┌────────
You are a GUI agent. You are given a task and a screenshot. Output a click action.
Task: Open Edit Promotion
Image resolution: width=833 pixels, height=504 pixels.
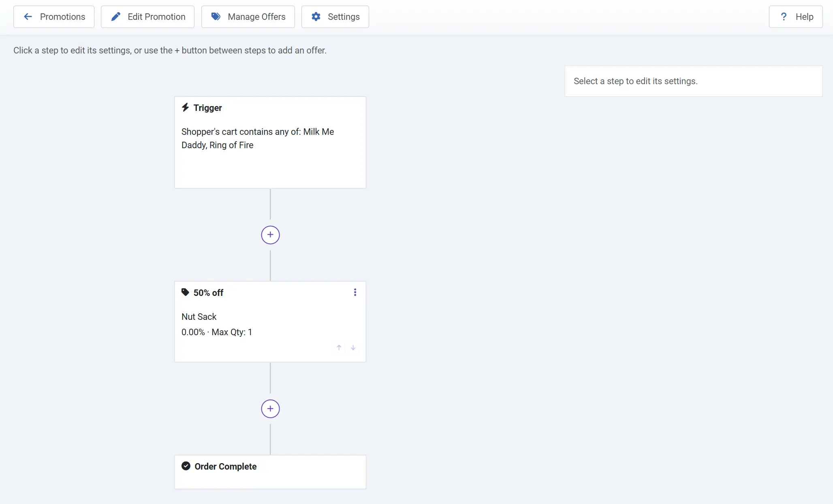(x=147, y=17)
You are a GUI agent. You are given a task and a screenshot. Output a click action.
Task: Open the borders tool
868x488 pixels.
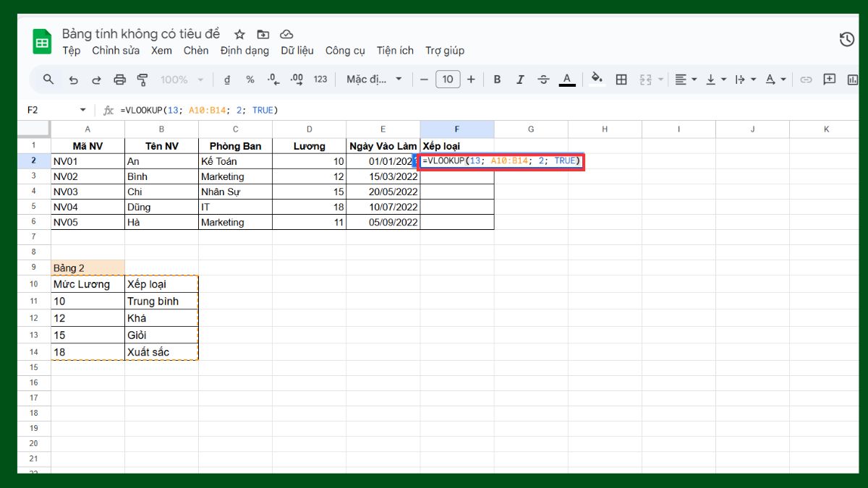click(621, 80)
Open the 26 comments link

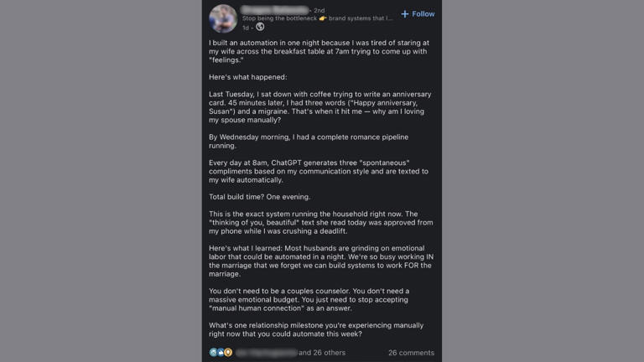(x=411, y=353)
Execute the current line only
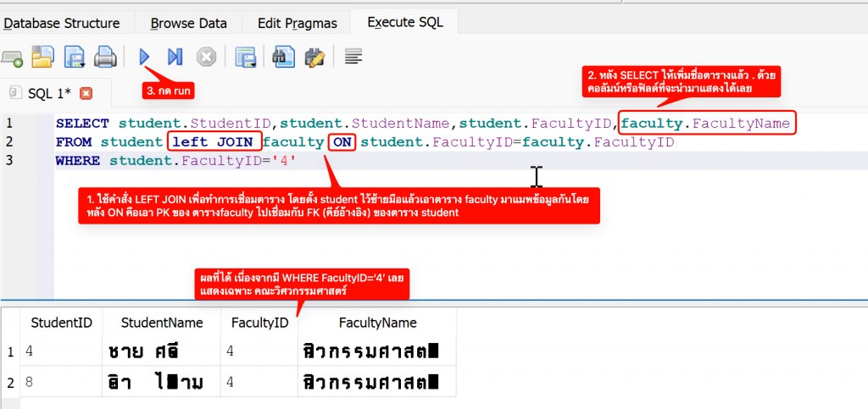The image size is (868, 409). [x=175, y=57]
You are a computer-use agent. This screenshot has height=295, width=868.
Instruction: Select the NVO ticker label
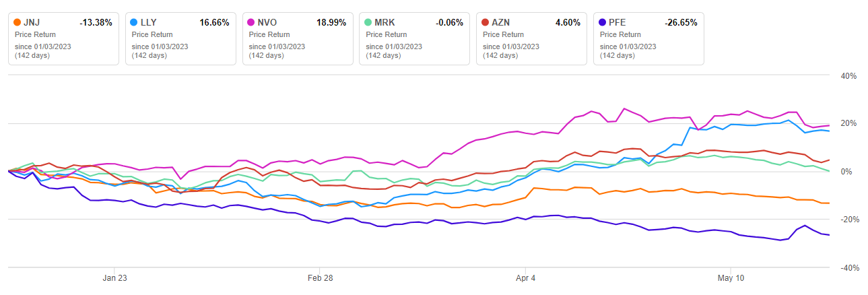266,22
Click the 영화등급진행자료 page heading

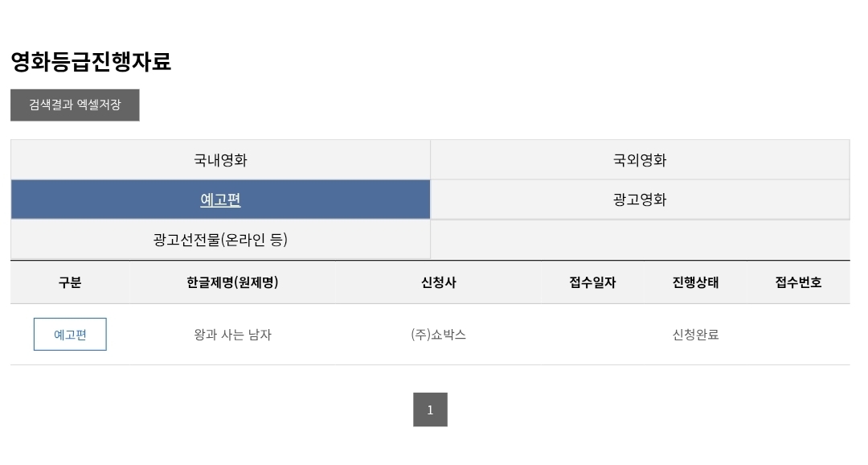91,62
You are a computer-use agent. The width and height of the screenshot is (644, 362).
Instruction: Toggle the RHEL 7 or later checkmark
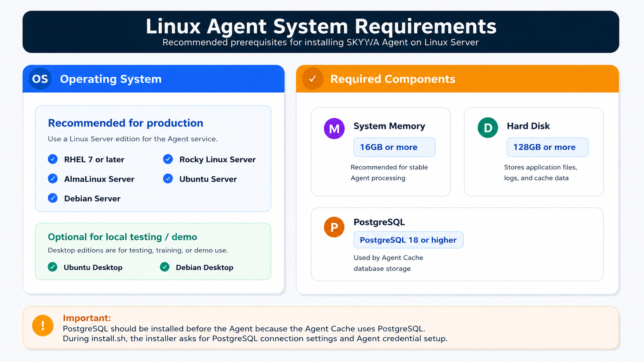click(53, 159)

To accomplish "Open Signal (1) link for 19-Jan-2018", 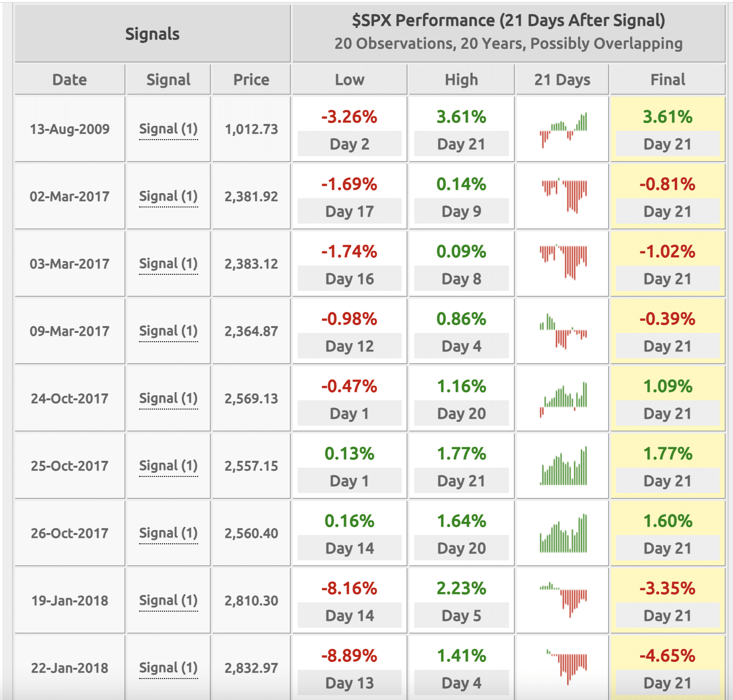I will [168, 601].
└────────
### EXERCISE DESCRIPTION
Copy only what runs above from the line containing "868x488 pixels." through the line containing "You are a computer-use agent. The", exactly. Leave out the pictures.

### SOLUTION
868x488 pixels.
click(621, 80)
Open the 26 comments link

(x=411, y=353)
Execute the current line only
The image size is (868, 409). [x=175, y=57]
You are a computer-use agent. This screenshot has height=295, width=868.
Instruction: Select the NVO ticker label
266,22
Click the 영화등급진행자료 page heading

91,62
You are a computer-use agent. The width and height of the screenshot is (644, 362).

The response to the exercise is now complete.